Problem statement:
For every line in the records that has the word "agent", make a copy.

Records to use:
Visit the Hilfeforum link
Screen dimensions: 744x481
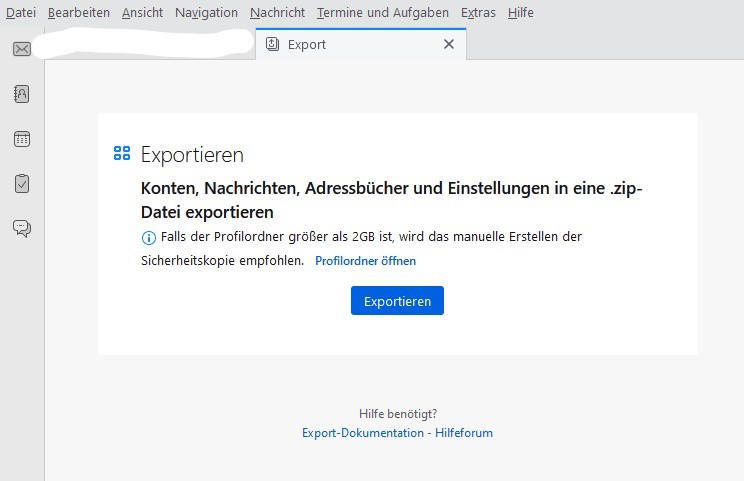point(464,433)
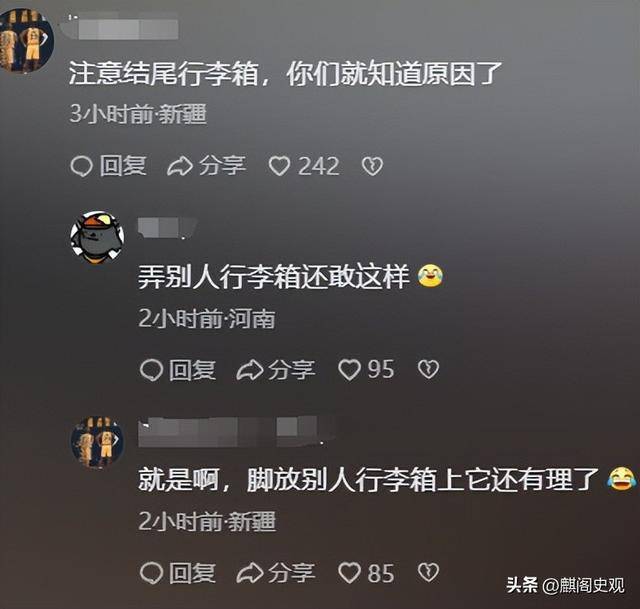Click share arrow icon on last comment
640x609 pixels.
pyautogui.click(x=249, y=573)
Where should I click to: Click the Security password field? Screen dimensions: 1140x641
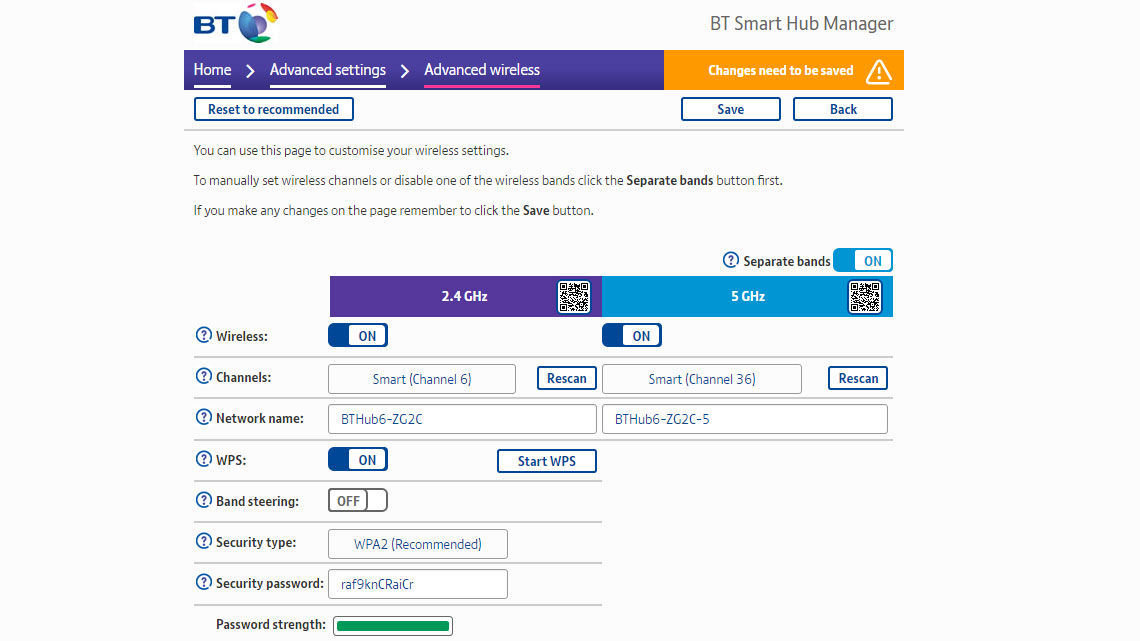[x=417, y=584]
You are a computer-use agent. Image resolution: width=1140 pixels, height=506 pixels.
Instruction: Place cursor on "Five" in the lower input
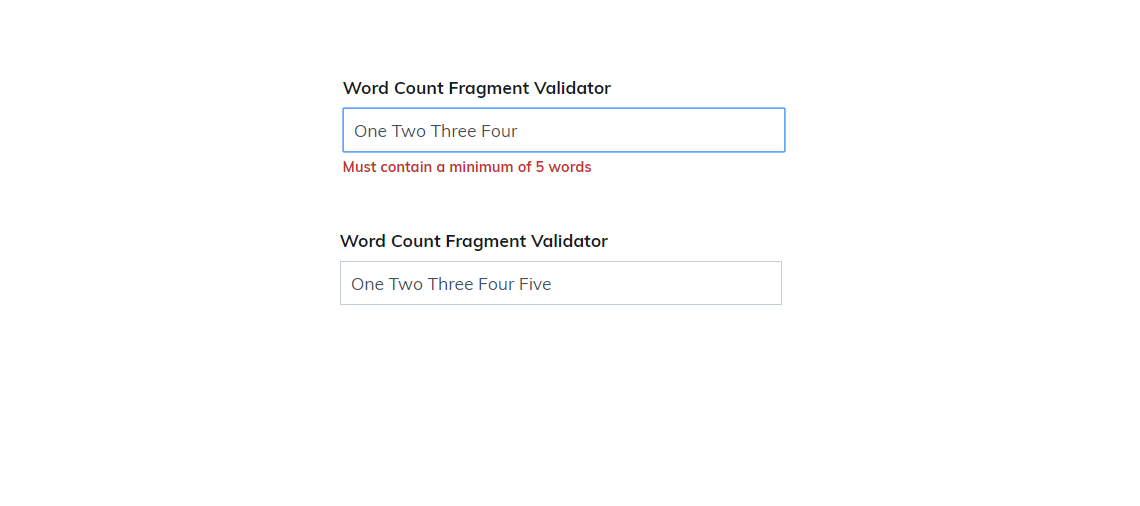pos(535,284)
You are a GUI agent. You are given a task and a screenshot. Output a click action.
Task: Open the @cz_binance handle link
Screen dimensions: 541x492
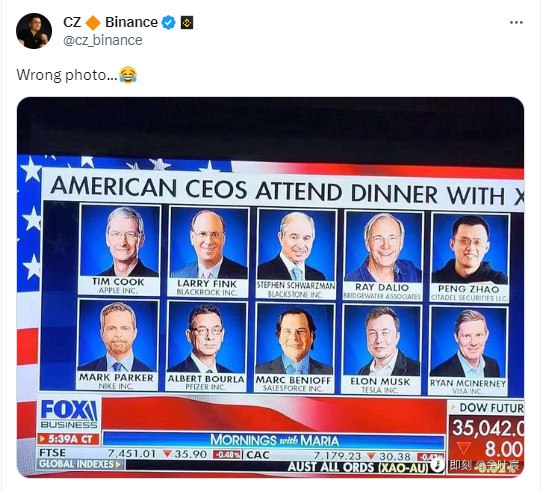[103, 40]
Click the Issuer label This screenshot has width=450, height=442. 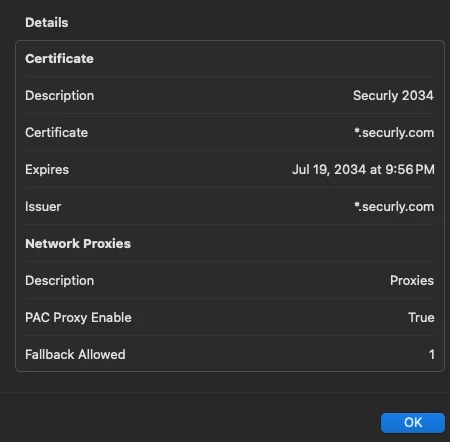(x=43, y=207)
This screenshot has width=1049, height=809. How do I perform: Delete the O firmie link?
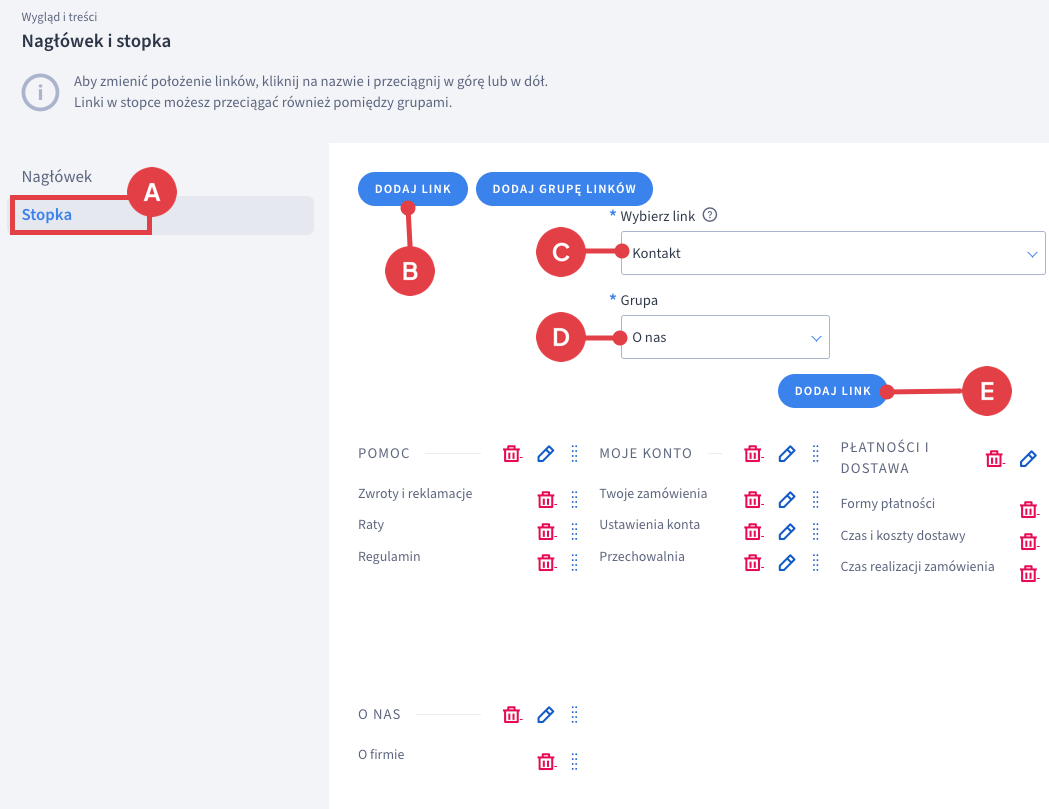coord(546,761)
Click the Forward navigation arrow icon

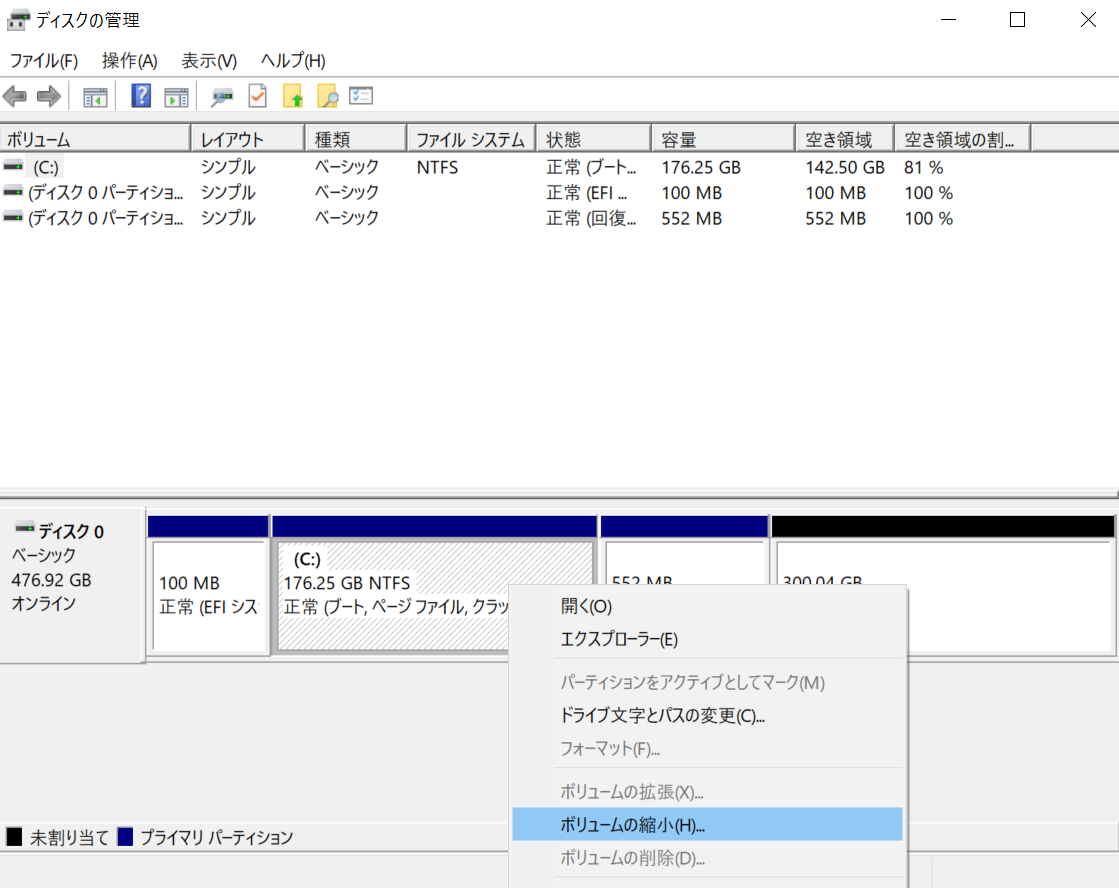point(45,95)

Solution for this task:
You are a computer-use agent. Image resolution: width=1140 pixels, height=506 pixels.
You are a GUI agent. You are given a task and a screenshot. Output a click action.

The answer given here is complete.